转眼到了白杆兵大营,三人进去中军帐,朱天明将自己的想法和战术和盘托出,秦老将军母子皆感惊异,没想到朱天明初掌兵事就能有此见解。
秦老将军更是欣慰的道:“没想到我儿早已成竹在胸,很好,届时我白杆兵也尽听你的调遣。”
马祥麟也兴奋地说:“这下我也放心了,到时我们都听你的号令,不过你得让为兄做个先锋。”
三人计议已定,朱天明便告辞了秦良玉母子,飞马前往成国公府。
朱纯臣一见朱天明就抱怨道:“天明啊,你也太过冲动了,你和秦老将军合兵也不到万人,就算加上四卫营也不过万余,你却要出城与贼兵野战。
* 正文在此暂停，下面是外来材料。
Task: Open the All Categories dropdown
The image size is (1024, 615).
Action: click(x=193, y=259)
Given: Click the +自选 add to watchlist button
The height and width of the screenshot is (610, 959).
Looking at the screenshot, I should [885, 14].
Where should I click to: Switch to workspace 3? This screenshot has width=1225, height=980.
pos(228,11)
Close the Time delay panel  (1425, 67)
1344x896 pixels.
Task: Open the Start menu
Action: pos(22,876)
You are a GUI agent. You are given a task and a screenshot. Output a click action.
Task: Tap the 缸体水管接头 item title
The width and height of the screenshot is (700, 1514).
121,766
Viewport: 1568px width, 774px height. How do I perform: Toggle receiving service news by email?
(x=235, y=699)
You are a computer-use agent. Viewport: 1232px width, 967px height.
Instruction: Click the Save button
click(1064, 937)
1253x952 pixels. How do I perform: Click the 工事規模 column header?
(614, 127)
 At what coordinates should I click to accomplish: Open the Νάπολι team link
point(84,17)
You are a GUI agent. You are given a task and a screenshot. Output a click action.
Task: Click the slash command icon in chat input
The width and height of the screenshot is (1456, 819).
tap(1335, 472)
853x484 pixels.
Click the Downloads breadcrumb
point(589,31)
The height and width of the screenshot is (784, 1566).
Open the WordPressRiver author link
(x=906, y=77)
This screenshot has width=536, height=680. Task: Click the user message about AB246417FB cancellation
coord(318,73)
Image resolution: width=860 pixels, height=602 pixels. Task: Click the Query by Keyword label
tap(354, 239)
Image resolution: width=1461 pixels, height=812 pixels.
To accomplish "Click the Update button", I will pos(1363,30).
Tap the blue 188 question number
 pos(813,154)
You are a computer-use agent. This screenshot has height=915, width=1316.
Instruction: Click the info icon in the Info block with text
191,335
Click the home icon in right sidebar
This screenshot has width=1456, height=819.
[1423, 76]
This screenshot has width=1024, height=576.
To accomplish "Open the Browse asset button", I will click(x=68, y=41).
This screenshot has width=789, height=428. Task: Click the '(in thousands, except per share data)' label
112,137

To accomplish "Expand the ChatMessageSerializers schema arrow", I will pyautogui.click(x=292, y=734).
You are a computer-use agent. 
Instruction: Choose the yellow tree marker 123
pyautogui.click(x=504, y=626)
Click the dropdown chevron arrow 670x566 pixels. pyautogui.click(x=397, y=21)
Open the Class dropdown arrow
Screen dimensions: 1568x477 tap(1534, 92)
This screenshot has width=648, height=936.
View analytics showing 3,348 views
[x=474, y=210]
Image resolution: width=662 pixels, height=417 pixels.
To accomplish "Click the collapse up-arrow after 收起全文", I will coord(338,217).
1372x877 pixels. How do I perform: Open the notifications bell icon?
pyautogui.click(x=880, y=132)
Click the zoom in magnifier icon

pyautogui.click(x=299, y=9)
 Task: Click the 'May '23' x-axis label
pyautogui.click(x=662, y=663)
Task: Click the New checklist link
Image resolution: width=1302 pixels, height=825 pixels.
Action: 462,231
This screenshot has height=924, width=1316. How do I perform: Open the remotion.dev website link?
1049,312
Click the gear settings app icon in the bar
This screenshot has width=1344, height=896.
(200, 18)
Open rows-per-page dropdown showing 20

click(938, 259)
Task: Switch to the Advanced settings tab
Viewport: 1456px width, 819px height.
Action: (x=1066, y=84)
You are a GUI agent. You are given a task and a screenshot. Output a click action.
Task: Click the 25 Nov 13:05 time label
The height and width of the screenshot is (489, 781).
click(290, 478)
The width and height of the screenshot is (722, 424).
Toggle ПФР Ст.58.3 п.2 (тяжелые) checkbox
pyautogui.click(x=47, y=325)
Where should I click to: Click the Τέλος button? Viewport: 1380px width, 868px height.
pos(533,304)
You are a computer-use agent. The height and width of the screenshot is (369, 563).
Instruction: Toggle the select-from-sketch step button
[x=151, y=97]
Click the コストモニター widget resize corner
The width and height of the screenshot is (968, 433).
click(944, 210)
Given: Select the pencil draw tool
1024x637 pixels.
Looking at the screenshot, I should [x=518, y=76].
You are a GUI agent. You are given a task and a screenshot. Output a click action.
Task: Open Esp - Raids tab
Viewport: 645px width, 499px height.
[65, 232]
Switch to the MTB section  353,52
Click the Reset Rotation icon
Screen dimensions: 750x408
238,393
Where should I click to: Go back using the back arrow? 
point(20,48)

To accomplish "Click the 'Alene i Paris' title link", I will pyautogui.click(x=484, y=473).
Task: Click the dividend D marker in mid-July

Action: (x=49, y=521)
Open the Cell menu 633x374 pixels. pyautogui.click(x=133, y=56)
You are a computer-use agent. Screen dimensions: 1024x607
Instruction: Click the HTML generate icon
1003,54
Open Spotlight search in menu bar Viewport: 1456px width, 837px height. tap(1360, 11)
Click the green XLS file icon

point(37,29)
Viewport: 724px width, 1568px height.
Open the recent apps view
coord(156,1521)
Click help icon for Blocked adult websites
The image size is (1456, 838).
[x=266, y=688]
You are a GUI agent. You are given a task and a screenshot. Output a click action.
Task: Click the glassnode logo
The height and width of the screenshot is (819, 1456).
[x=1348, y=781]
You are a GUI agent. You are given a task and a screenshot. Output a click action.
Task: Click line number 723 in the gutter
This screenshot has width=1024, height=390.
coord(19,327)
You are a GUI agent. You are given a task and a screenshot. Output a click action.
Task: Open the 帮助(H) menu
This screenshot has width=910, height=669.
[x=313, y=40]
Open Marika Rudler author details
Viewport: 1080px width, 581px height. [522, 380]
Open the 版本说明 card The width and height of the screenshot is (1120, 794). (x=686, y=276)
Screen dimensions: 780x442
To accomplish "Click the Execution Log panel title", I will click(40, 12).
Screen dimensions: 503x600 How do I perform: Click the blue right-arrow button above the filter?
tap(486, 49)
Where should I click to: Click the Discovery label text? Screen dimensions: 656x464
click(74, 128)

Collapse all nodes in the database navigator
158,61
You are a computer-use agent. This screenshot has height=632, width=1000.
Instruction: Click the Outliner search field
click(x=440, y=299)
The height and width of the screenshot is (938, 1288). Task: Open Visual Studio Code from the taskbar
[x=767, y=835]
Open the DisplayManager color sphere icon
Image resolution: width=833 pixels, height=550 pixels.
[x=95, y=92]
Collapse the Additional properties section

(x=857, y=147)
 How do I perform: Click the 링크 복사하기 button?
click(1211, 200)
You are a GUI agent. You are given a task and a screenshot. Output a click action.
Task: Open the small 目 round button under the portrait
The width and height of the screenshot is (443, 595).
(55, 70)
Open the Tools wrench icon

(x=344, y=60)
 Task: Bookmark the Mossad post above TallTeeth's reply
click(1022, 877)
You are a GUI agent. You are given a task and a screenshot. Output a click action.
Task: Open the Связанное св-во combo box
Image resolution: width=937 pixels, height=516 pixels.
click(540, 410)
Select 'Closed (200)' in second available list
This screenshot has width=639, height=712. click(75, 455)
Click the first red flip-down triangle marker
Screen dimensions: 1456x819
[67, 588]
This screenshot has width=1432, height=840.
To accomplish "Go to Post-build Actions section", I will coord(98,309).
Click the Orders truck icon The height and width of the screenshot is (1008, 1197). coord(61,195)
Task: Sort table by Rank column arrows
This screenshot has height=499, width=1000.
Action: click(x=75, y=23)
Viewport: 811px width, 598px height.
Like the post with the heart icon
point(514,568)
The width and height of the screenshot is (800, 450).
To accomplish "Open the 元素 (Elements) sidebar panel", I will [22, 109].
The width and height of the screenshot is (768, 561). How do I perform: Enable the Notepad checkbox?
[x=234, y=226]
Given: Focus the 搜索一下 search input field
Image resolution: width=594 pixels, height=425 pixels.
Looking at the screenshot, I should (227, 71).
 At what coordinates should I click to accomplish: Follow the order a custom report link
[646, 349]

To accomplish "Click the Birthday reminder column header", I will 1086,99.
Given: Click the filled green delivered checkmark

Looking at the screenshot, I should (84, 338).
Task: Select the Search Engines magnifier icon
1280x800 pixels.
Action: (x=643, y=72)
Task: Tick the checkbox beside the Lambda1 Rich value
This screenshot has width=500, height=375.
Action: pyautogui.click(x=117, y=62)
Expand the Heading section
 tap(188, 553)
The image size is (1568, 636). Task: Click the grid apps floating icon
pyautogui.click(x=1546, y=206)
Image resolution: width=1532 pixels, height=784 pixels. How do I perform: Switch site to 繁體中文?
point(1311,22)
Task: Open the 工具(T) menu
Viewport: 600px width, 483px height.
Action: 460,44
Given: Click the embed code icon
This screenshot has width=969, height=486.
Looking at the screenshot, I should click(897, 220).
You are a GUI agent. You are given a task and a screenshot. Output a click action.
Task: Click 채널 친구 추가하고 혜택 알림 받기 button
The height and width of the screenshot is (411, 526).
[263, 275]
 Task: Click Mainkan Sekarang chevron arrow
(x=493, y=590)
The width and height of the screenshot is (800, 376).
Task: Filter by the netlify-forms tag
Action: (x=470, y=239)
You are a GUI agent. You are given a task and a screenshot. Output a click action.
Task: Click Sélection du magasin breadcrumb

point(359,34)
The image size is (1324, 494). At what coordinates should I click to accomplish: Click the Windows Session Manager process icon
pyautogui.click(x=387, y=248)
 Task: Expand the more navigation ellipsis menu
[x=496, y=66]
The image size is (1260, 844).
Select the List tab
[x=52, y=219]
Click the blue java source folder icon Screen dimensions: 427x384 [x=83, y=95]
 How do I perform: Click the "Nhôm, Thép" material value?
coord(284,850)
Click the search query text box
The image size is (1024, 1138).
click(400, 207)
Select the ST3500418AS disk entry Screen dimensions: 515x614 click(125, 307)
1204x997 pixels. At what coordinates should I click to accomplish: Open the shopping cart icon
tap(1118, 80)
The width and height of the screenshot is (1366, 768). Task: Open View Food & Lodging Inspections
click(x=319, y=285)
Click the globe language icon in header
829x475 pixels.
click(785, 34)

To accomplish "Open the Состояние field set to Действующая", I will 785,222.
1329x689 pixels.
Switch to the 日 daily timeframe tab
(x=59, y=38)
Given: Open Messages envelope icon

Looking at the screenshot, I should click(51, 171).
你爹随驾远征关外,你要是有个三长两短,我怎么跟你爹交代?”
看着朱纯臣此时流露出的真情实感,朱天明对他的印象也有了一些改观。
朱纯臣叹了口气道:“既然已成定局,我府上还有些家将亲兵近三百人,都是能征惯战武艺精熟之人,你一并带在身边,怎么也能护得你周全。
此外,还有什么需要,尽管跟我说,我尽量给你办妥。”
朱天明抱拳道:“多谢叔祖,叔祖也不必担心,其实我和秦老将军母子已经有了计议,纵然不能尽灭贼兵,也定吃不了亏。我这次来就是想求叔祖帮忙,尽量帮我多弄些地雷和火油。”
朱纯臣想了想道:“这些没有问题,我这就让人去办,明天一早保管送到你的营中。”
朱天明再次拜谢了朱纯臣,告辞准备前往宫中见方正化。
朱天明刚步出正堂,只听朱纯臣又叮嘱了一句:”天明,打仗不是儿戏,一切小心。若是战局不利,记得保命才是最重要的。”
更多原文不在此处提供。